Dicembre al -8,7%, quarto mese in calo, porta il totale dell’anno ai numeri del 2017. Bene PSA, male Nissan

Il 2018 delle vendite auto in Europa si chiude con un poco lusinghiero -0,04% (EU+EFTA) rispetto al 2017 e questa fase di stallo non è certo incoraggiante per il mercato del Vecchio Continente che era in crescita continua dal 2014. Andando a vedere i numeri scopriamo che nell’anno appena concluso sono state immatricolate in Europa 15.624.486, appena 6.069 in meno del 2017.

A determinare questo risultato è stato anche l'andamento di dicembre 2018 che, con un dato di -8,7%, risulta essere il quarto mese consecutivo di calo dopo il boom di immatricolazioni di agosto in vista delle nuove omologazioni WLTP partite a settembre.

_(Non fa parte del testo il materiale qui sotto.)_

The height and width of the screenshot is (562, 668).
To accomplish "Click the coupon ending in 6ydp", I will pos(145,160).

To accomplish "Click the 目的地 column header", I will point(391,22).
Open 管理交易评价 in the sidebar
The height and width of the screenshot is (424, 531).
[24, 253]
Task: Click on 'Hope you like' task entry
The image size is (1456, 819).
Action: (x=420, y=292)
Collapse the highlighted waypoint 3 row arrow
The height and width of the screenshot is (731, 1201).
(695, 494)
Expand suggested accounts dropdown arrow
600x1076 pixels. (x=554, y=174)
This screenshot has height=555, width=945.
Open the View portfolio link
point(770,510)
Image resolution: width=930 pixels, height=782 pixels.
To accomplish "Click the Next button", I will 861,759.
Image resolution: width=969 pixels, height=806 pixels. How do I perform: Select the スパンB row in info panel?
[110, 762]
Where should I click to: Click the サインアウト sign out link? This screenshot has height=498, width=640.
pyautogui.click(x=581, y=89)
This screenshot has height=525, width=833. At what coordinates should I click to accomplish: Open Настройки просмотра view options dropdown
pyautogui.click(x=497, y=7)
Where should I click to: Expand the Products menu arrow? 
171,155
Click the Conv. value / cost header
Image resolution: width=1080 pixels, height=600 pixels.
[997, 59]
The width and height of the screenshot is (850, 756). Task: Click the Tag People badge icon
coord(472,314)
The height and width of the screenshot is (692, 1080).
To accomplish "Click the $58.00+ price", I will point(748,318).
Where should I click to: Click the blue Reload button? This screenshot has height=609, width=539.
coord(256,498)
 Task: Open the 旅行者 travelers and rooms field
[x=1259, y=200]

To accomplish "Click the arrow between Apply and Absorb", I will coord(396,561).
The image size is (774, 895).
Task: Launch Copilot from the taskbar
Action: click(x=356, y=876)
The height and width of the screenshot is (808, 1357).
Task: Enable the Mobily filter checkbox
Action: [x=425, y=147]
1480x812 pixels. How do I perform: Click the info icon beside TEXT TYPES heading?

Il Regno Unito cala, Francia e Germania tengono

A dare all’Europa dell’auto un segno di fragile stabilità ci hanno pensato i risultati altalenanti dei principali mercati continentali, con il calo di Germania (-0,2%), Italia (-3,1%) e Regno Unito (-6,8%) che si contrappone alla crescita di Francia (+3,0%) e Spagna (+7,0%). A sostenere il mercato ed ad evitare un calo ancora più consistente ci sono poi i buoni risultati Romania (+23,1%), Ungheria (+17,5%) e Polonia (+9,4%). Il sesto mercato continentale, il Belgio, segna invece un +0,6%.

PSA brilla

il 2018 dei gruppi automobilistici vede sempre al primo posto Volkswagen Group con un +0,4% che deriva dal +2,7% del marchio capofila Volkswagen, dal +3,4% di Skoda, dal +12,8% di Seat e dal -12,4% di Audi. Secondo e in forte crescita è il gruppo PSA che mette a segno un poderoso +32,5%; il merito è del +156,2% di Opel, mentre Peugeot e Citroen si attestano entrambi su un più fisiologico +5,0%. Terzo e in leggero miglioramento è il gruppo Renault (+0,8%) che contrappone il +11,7% di Dacia al meno entusiasmante -3,9% del marchio Renault.

Jeep salva FCA

Quarto nella classifica europea diventa BMW (-1,0%) che supera nuovamente FCA, quinta con un -2,3%. Il calo del gruppo italo americano è reso meno pesante dall’ottima crescita di Jeep (+55,6%), mentre Fiat e Alfa Romeo segnano rispettivamente un -8,8% e un -3,4%. Calo simile anche per Ford (-2,4%) e Daimler (-2,3%). In forte flessione è Nissan (-12,8%), seguita con cali minori da Jaguar Land Rover (-3,1%) e Honda (-3,4%). Ad andare contro corrente con crescite interessanti sono i gruppi Toyota (+3,8%), Hyundai (+3,9%), Kia (+4,7%) e Volvo (+6,1%).